═════ Extracted records ═════

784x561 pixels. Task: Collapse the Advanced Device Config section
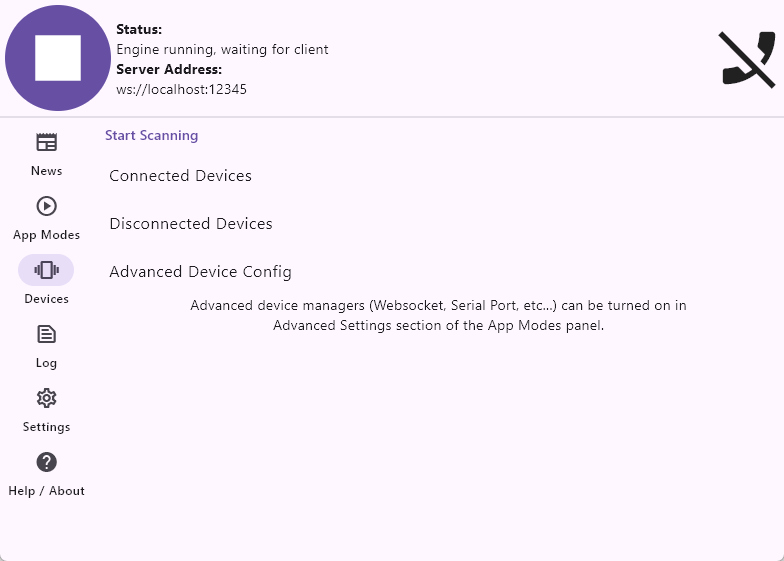[x=200, y=272]
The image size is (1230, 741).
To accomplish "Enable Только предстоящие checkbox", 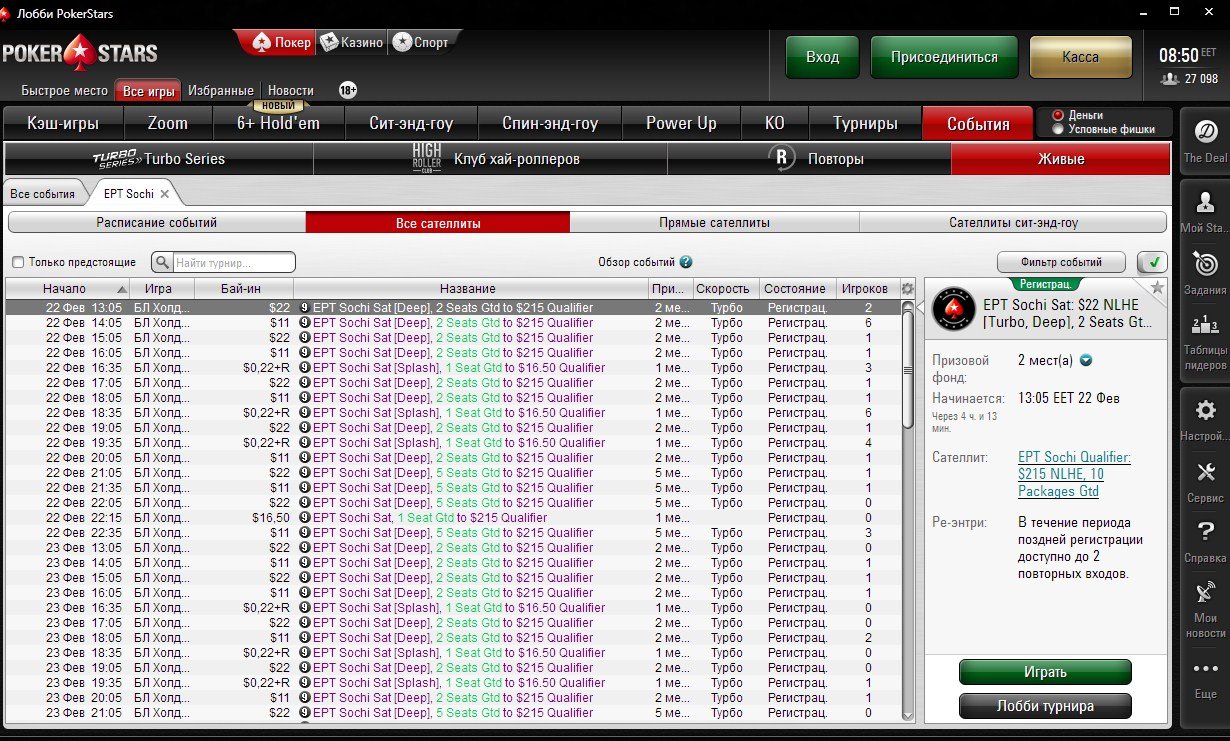I will click(x=18, y=262).
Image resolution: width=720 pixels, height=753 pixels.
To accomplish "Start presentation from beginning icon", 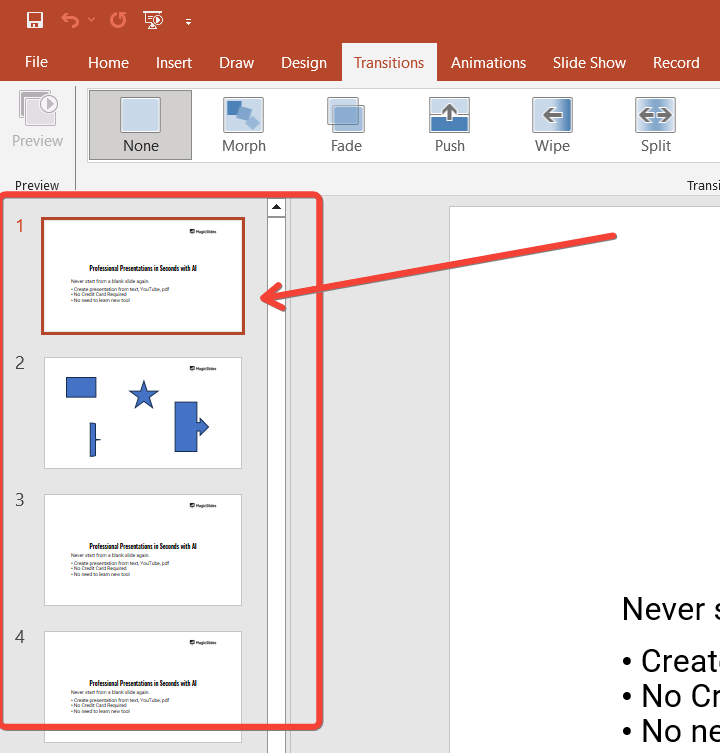I will coord(153,20).
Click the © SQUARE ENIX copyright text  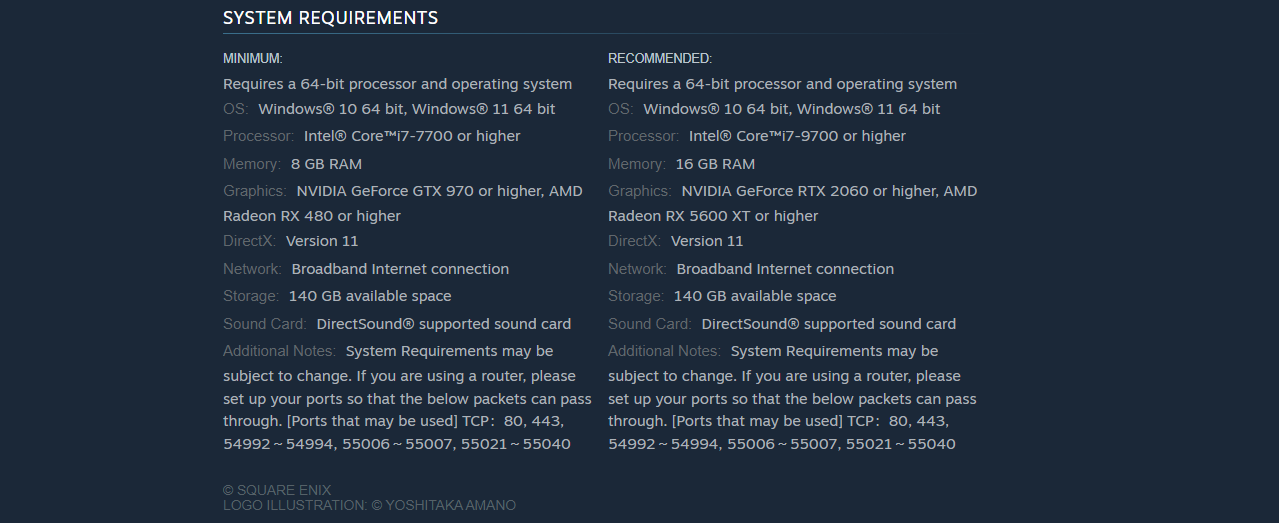[x=277, y=490]
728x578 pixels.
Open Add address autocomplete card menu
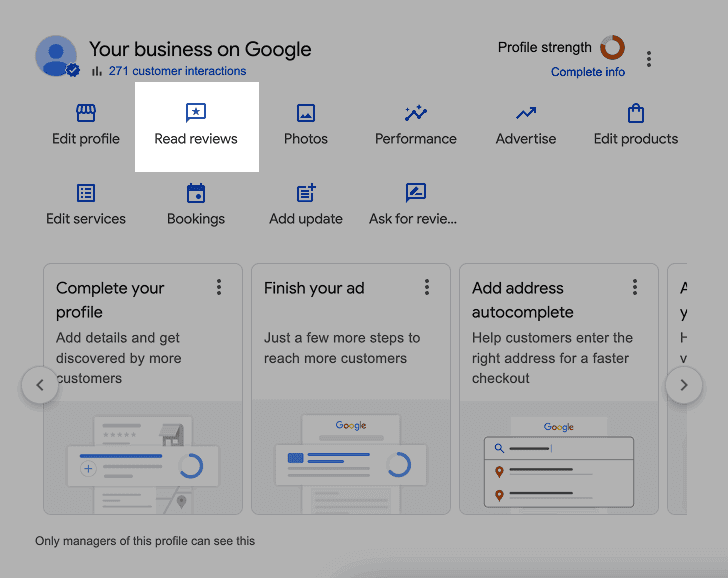635,288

═════

Instructions for the task
Your reply should give again exactly the lines from the one with "728x578 pixels." through the last line of the data, with both ends included and pictures left out.

Reply
728x578 pixels.
Open Add address autocomplete card menu
635,288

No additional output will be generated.